* _WHAT YOU HAVE TO DO_
Swap every "GUI agent" in the rows below for "screen assistant", and leave the rest of each row unchanged.

* _PROVIDED ENTRIES_
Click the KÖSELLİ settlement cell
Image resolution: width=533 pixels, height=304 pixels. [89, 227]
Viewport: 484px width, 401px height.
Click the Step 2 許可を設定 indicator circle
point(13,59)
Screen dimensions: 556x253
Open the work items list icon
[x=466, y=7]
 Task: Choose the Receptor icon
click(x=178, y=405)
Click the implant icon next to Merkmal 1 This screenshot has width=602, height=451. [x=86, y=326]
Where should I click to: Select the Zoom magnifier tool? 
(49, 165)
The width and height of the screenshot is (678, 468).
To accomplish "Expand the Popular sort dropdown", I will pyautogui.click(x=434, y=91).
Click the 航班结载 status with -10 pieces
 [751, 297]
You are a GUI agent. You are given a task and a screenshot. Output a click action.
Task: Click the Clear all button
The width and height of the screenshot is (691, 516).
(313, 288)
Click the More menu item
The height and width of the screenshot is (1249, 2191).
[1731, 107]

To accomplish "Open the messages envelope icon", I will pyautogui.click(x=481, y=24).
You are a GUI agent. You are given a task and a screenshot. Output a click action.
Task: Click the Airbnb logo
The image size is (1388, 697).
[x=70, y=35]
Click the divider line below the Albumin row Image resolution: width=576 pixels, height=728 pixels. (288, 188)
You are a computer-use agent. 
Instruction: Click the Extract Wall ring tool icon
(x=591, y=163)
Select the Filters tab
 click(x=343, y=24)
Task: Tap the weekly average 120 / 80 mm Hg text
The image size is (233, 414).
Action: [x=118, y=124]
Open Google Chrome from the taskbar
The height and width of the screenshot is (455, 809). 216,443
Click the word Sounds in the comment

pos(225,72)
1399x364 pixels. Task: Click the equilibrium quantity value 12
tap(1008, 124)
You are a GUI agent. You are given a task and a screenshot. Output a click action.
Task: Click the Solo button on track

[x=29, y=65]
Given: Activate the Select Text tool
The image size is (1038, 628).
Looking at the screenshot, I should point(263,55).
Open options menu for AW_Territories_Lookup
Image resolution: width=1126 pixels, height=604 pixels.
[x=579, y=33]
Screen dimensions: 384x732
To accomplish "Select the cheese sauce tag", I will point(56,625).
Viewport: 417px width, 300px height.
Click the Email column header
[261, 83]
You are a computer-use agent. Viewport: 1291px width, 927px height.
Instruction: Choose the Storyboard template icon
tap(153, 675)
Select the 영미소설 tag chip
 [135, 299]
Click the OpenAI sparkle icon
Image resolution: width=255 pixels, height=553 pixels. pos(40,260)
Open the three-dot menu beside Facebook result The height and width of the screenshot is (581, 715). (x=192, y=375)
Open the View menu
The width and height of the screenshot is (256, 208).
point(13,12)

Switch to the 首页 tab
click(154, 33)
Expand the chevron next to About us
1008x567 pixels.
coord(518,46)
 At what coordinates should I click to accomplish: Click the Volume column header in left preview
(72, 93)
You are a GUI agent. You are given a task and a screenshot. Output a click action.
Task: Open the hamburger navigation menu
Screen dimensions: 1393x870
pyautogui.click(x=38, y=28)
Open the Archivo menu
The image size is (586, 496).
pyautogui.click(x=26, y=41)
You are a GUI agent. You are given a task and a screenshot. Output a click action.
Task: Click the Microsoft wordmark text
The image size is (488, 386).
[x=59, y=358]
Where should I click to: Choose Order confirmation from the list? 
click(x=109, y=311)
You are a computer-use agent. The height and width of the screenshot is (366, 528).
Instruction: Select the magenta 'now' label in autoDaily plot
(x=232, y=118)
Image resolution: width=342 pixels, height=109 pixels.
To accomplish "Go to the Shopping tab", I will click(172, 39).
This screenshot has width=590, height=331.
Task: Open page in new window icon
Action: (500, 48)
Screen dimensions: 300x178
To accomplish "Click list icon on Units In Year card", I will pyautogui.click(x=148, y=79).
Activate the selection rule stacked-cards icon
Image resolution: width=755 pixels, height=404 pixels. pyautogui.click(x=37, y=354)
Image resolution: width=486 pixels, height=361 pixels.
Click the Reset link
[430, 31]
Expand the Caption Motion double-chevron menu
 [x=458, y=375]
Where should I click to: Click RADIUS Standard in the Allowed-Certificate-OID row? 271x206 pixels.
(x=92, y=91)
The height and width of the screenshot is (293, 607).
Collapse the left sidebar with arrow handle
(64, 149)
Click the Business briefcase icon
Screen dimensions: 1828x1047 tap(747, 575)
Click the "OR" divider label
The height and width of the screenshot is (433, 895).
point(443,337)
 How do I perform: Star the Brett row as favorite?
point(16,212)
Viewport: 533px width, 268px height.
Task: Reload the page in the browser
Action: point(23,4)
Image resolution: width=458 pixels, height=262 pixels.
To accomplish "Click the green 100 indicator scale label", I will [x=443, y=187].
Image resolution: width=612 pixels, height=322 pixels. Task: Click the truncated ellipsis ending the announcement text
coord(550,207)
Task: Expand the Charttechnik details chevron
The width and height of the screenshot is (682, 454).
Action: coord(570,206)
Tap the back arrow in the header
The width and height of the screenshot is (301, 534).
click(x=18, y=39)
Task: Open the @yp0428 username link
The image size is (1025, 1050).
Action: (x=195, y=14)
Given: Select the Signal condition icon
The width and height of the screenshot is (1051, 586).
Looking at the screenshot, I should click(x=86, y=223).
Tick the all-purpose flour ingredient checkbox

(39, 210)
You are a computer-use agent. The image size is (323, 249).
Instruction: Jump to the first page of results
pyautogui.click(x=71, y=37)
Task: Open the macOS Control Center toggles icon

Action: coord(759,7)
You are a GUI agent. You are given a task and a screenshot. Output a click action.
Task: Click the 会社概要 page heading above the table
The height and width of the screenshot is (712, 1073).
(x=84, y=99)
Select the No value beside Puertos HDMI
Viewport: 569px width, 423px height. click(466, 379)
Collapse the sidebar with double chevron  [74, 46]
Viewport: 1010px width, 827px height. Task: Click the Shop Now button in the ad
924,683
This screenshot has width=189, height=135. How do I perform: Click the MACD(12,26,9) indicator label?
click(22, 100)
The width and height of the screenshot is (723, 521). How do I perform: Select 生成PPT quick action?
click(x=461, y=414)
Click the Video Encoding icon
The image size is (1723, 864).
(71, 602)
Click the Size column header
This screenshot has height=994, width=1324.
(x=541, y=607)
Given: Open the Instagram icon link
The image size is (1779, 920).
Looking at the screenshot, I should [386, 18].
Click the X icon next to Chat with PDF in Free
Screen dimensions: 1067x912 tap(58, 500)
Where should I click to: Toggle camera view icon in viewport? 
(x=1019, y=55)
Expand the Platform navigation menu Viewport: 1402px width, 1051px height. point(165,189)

* _REPLY TO THE EXERCISE_
Click the KÖSELLİ settlement cell
Image resolution: width=533 pixels, height=304 pixels. [89, 227]
Viewport: 484px width, 401px height.
Click the Step 2 許可を設定 indicator circle
point(13,59)
Screen dimensions: 556x253
Open the work items list icon
[x=466, y=7]
 Task: Choose the Receptor icon
click(x=178, y=405)
Click the implant icon next to Merkmal 1 This screenshot has width=602, height=451. [x=86, y=326]
Where should I click to: Select the Zoom magnifier tool? 
(49, 165)
The width and height of the screenshot is (678, 468).
To accomplish "Expand the Popular sort dropdown", I will pyautogui.click(x=434, y=91).
Click the 航班结载 status with -10 pieces
 [751, 297]
You are a screen assistant. You are given a task and a screenshot. Output a click action.
Task: Click the Clear all button
The width and height of the screenshot is (691, 516).
(313, 288)
Click the More menu item
The height and width of the screenshot is (1249, 2191).
[1731, 107]

To accomplish "Open the messages envelope icon", I will pyautogui.click(x=481, y=24).
You are a screen assistant. You are given a task and a screenshot. Output a click action.
Task: Click the Airbnb logo
The image size is (1388, 697).
[x=70, y=35]
Click the divider line below the Albumin row Image resolution: width=576 pixels, height=728 pixels. (288, 188)
You are a computer-use agent. 
Instruction: Click the Extract Wall ring tool icon
(x=591, y=163)
Select the Filters tab
 click(x=343, y=24)
Task: Tap the weekly average 120 / 80 mm Hg text
The image size is (233, 414).
Action: [x=118, y=124]
Open Google Chrome from the taskbar
The height and width of the screenshot is (455, 809). 216,443
Click the word Sounds in the comment

pos(225,72)
1399x364 pixels. Task: Click the equilibrium quantity value 12
tap(1008, 124)
You are a screen assistant. You are given a task and a screenshot. Output a click action.
Task: Click the Solo button on track

[x=29, y=65]
Given: Activate the Select Text tool
The image size is (1038, 628).
Looking at the screenshot, I should point(263,55).
Open options menu for AW_Territories_Lookup
Image resolution: width=1126 pixels, height=604 pixels.
[x=579, y=33]
Screen dimensions: 384x732
To accomplish "Select the cheese sauce tag", I will point(56,625).
Viewport: 417px width, 300px height.
Click the Email column header
[261, 83]
You are a computer-use agent. Viewport: 1291px width, 927px height.
Instruction: Choose the Storyboard template icon
tap(153, 675)
Select the 영미소설 tag chip
 [135, 299]
Click the OpenAI sparkle icon
Image resolution: width=255 pixels, height=553 pixels. pos(40,260)
Open the three-dot menu beside Facebook result The height and width of the screenshot is (581, 715). (x=192, y=375)
Open the View menu
The width and height of the screenshot is (256, 208).
point(13,12)

Switch to the 首页 tab
click(154, 33)
Expand the chevron next to About us
1008x567 pixels.
coord(518,46)
 At what coordinates should I click to accomplish: Click the Volume column header in left preview
(72, 93)
You are a screen assistant. You are given a task and a screenshot. Output a click action.
Task: Open the hamburger navigation menu
Screen dimensions: 1393x870
pyautogui.click(x=38, y=28)
Open the Archivo menu
The image size is (586, 496).
pyautogui.click(x=26, y=41)
You are a screen assistant. You are given a task and a screenshot. Output a click action.
Task: Click the Microsoft wordmark text
The image size is (488, 386).
[x=59, y=358]
Where should I click to: Choose Order confirmation from the list? 
click(x=109, y=311)
You are a computer-use agent. The height and width of the screenshot is (366, 528).
Instruction: Select the magenta 'now' label in autoDaily plot
(x=232, y=118)
Image resolution: width=342 pixels, height=109 pixels.
To accomplish "Go to the Shopping tab", I will click(172, 39).
This screenshot has width=590, height=331.
Task: Open page in new window icon
Action: (500, 48)
Screen dimensions: 300x178
To accomplish "Click list icon on Units In Year card", I will pyautogui.click(x=148, y=79).
Activate the selection rule stacked-cards icon
Image resolution: width=755 pixels, height=404 pixels. pyautogui.click(x=37, y=354)
Image resolution: width=486 pixels, height=361 pixels.
Click the Reset link
[430, 31]
Expand the Caption Motion double-chevron menu
 [x=458, y=375]
Where should I click to: Click RADIUS Standard in the Allowed-Certificate-OID row? 271x206 pixels.
(x=92, y=91)
The height and width of the screenshot is (293, 607).
Collapse the left sidebar with arrow handle
(64, 149)
Click the Business briefcase icon
Screen dimensions: 1828x1047 tap(747, 575)
Click the "OR" divider label
The height and width of the screenshot is (433, 895).
point(443,337)
 How do I perform: Star the Brett row as favorite?
point(16,212)
Viewport: 533px width, 268px height.
Task: Reload the page in the browser
Action: point(23,4)
Image resolution: width=458 pixels, height=262 pixels.
To accomplish "Click the green 100 indicator scale label", I will [x=443, y=187].
Image resolution: width=612 pixels, height=322 pixels. Task: Click the truncated ellipsis ending the announcement text
coord(550,207)
Task: Expand the Charttechnik details chevron
The width and height of the screenshot is (682, 454).
Action: coord(570,206)
Tap the back arrow in the header
The width and height of the screenshot is (301, 534).
click(x=18, y=39)
Task: Open the @yp0428 username link
The image size is (1025, 1050).
Action: (x=195, y=14)
Given: Select the Signal condition icon
The width and height of the screenshot is (1051, 586).
Looking at the screenshot, I should click(x=86, y=223).
Tick the all-purpose flour ingredient checkbox

(39, 210)
You are a computer-use agent. The image size is (323, 249).
Instruction: Jump to the first page of results
pyautogui.click(x=71, y=37)
Task: Open the macOS Control Center toggles icon

Action: coord(759,7)
You are a screen assistant. You are given a task and a screenshot. Output a click action.
Task: Click the 会社概要 page heading above the table
The height and width of the screenshot is (712, 1073).
(x=84, y=99)
Select the No value beside Puertos HDMI
Viewport: 569px width, 423px height. click(466, 379)
Collapse the sidebar with double chevron  [74, 46]
Viewport: 1010px width, 827px height. Task: Click the Shop Now button in the ad
924,683
This screenshot has width=189, height=135. How do I perform: Click the MACD(12,26,9) indicator label?
click(22, 100)
The width and height of the screenshot is (723, 521). How do I perform: Select 生成PPT quick action?
click(x=461, y=414)
Click the Video Encoding icon
The image size is (1723, 864).
(71, 602)
Click the Size column header
This screenshot has height=994, width=1324.
(x=541, y=607)
Given: Open the Instagram icon link
The image size is (1779, 920).
Looking at the screenshot, I should [386, 18].
Click the X icon next to Chat with PDF in Free
Screen dimensions: 1067x912 tap(58, 500)
Where should I click to: Toggle camera view icon in viewport? 
(x=1019, y=55)
Expand the Platform navigation menu Viewport: 1402px width, 1051px height. point(165,189)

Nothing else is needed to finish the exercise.